Afferro un cucchiaino nello scolaposate a 10 scomparti, zeppo di attrezzi da cucina: il mega coltello per il pane con leva regolabile per definire lo spessore della fetta, il filtro per il tè in foglie a chiusura ermetica con impugnatura a molla, la paletta pela-grattugia-ortaggi con tre differenti forature per diverse tipologie di taglio (julienne, fette, scaglie), un po' di mestoli di legno di cui uno solo evidentemente utilizzato e gli altri ancora intonsi ma anneriti dal marciume dell'umido, una pinza per raccogliere l'insalata e una simile per gli spaghetti, mai confonderle se no mio padre s'incazza.
Il cucchiaino presenta evidenti tracce di incrostazioni. L'ha lavato mia madre, anzi solo bagnato: lei sostiene che per posate e bicchieri il sapone non vada sprecato, basta una sciacquata e via. Lasciamo perdere, io vado al bar a fare colazione.

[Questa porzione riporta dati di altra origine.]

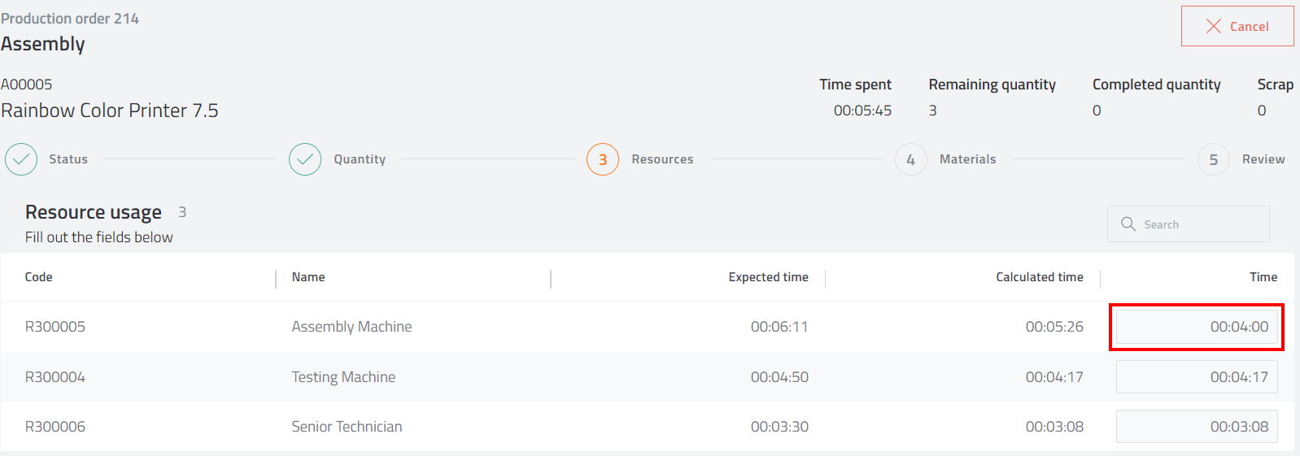Focus the Search resources field
This screenshot has height=456, width=1300.
(x=1189, y=224)
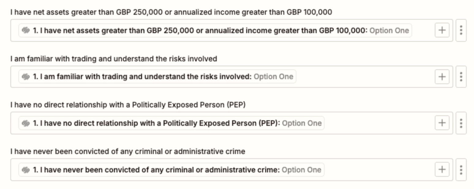Select 'Option One' value in PEP pill
474x189 pixels.
click(302, 123)
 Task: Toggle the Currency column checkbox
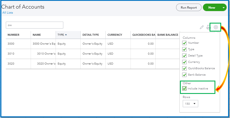pyautogui.click(x=184, y=62)
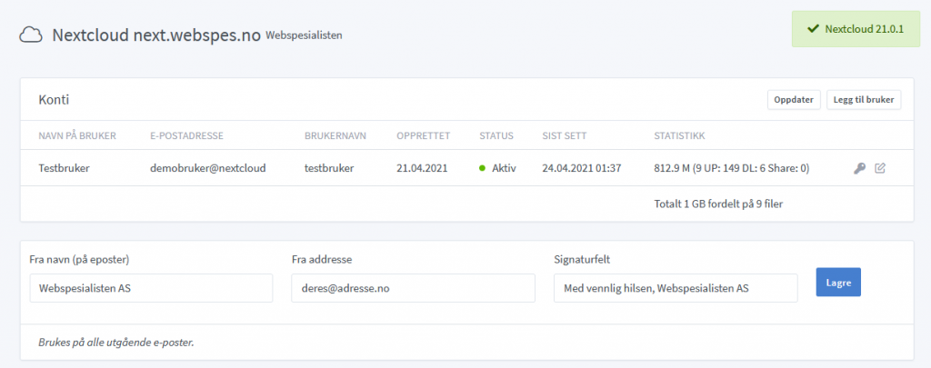
Task: Click the E-postadresse column header
Action: point(186,136)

Dovrei dunque vestirmi, nel mio armadio non trovo i pantaloni ne alcune magliette e della biancheria. Faccio mente locale, ricordo che erano stesi la settimana scorsa e dovrebbero essere asciutti ormai.
"Mammaaaaaa! Dov'è la mia roba?" "Oh, e non mi scocciare! Apri gli occhi e trovala!"
Dopo intensa ricerca noto che su un ripiano dell'armadio, accanto alle confezioni ancora sigillate di contenitori per abiti traspiranti anti polvere, anti muffa e anti tarme, c'è un sacco nero di quelli per l'immondizia chiuso alla meno peggio con il nastro da pacchi. Ho un grosso sospetto. Lo apro squarciandolo con le mie nude mani (come avrebbe fatto mia madre) e indovinate cosa ci trovo dentro? I miei pantaloni, le mie magliette, la mia biancheria e anche quella di mio padre, il pigiama di quando facevo le medie e una divisa da lavoro di quattro taglie più stretta di chiunque abiti a casa mia.

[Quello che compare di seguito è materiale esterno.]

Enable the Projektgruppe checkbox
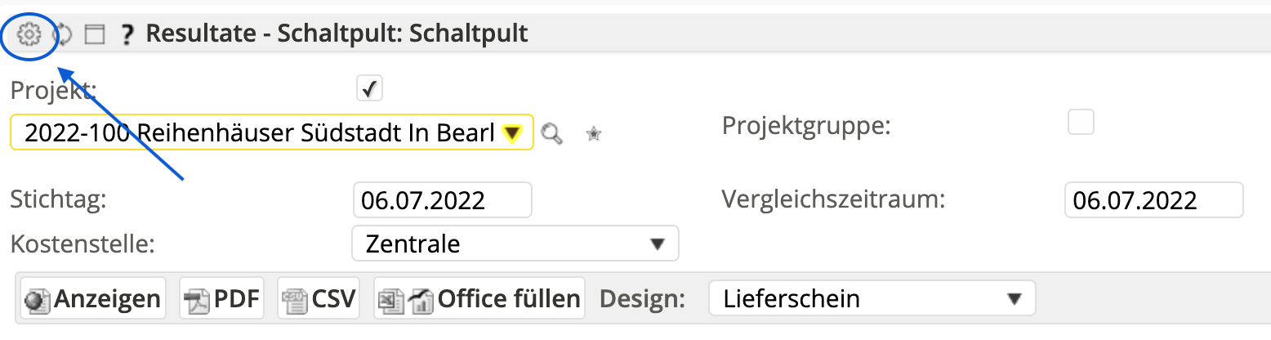The height and width of the screenshot is (340, 1271). (x=1081, y=123)
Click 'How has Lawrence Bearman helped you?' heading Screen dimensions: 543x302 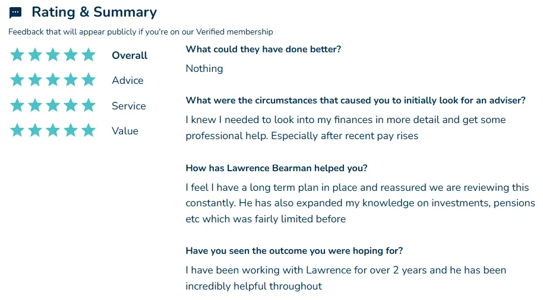[x=276, y=168]

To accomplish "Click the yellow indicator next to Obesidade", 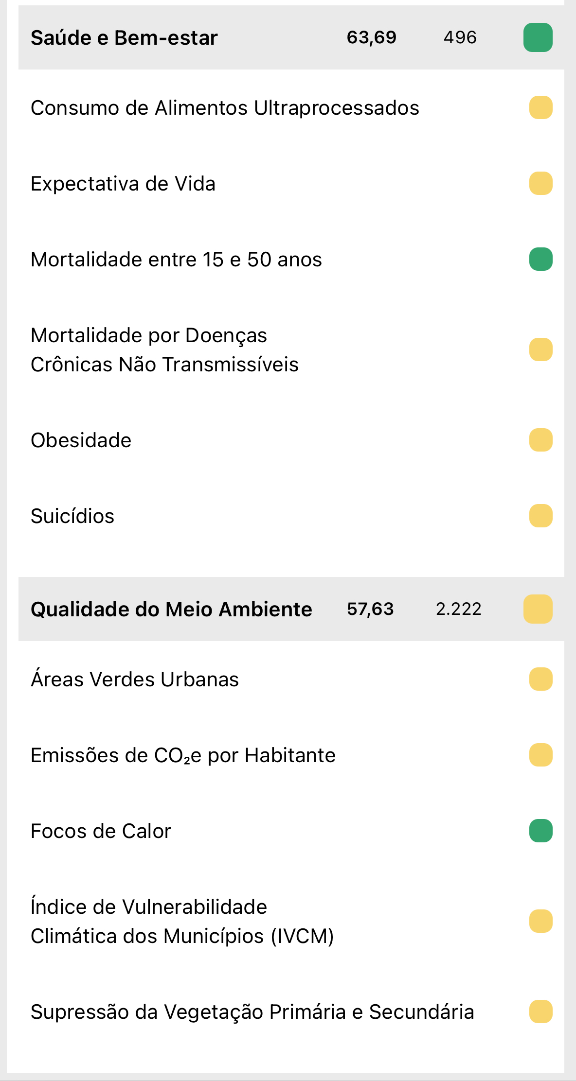I will [540, 440].

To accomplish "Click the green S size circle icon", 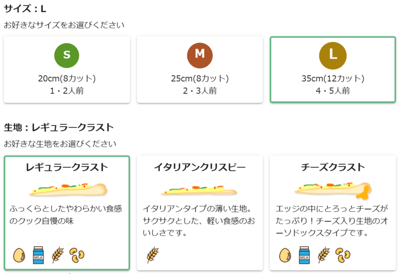I will 67,55.
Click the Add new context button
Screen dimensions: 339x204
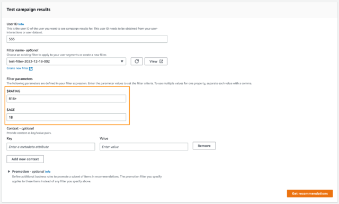[x=25, y=159]
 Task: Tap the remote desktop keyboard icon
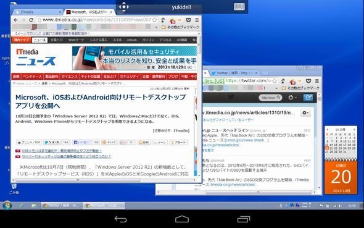click(239, 7)
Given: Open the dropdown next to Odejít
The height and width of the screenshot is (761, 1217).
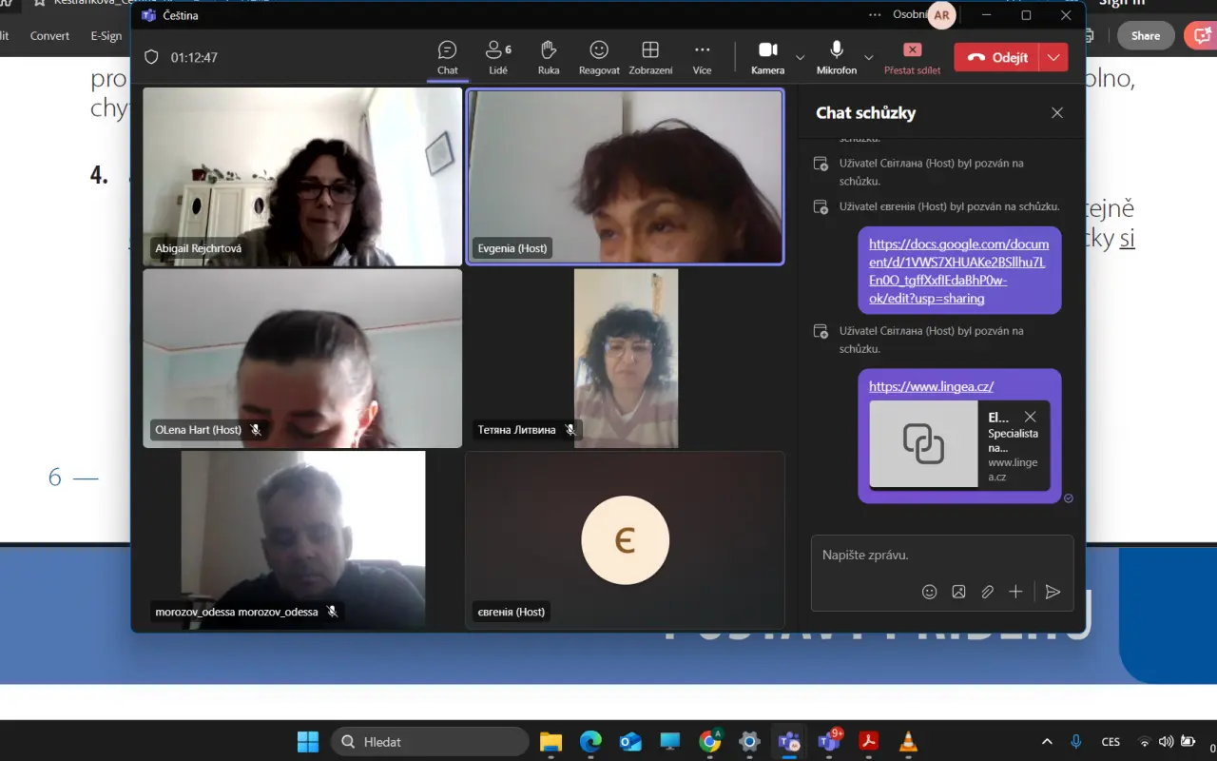Looking at the screenshot, I should (x=1053, y=57).
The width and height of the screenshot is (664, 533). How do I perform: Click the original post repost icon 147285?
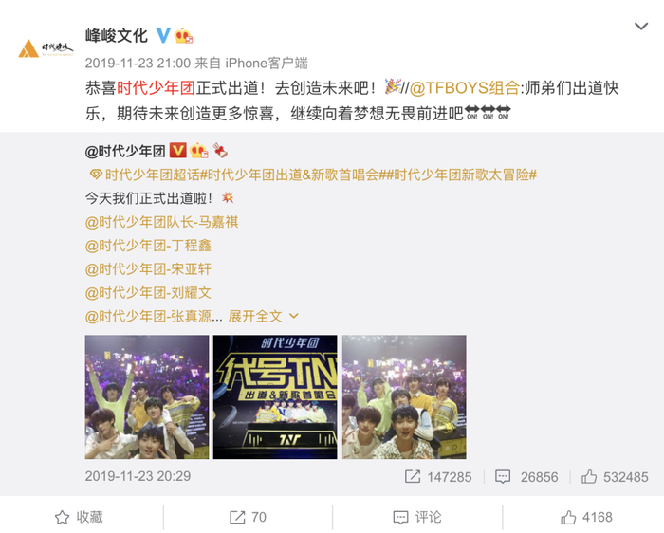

Voglio scappare. Mi vesto, chiudo a chiave la mia stanza per scongiurare invasioni e mi avvio lungo il corridoio. Passo davanti alla libreria di casa: tutti i libri sono infilati con la costa contro il muro e l'apertura verso l'esterno, cosicchè non si sappia che libri siano. É stata mia madre, ha fatto le pulizie ieri e li ha rimessi dentro così, non le frega niente dei titoli tanto quei libri nessuno li legge.

Imbocco la porta, la intravedo intenta a legare con lo spago mucchi di telecomandi abbandonati da mio padre sulle poltrone, incrocio lui sul pianerottolo con una grossa scatola in braccio "Ehy, guarda che ho comprato! Una macchina per fare il pane in casa, così non regaleremo più i soldi a quello zozzo del fornaio!" Balbetto"T-torno su-subito..." e corro giù per le scale.

Sono fuori. Si respira. Mi nascondo in un bar. Ordino caffè e cornetto al banco. La tazza e il cucchiaino sono puliti, la macchina espresso fa solo quello che deve fare. Mi rilasso in questo limbo di aromi e musichette di sottofondo, interrotto improvvisamente dagli squilli del cellulare. É mia madre "Che per favore, prima di rientrare, mi compri un rotolo di nastro da pacchi?"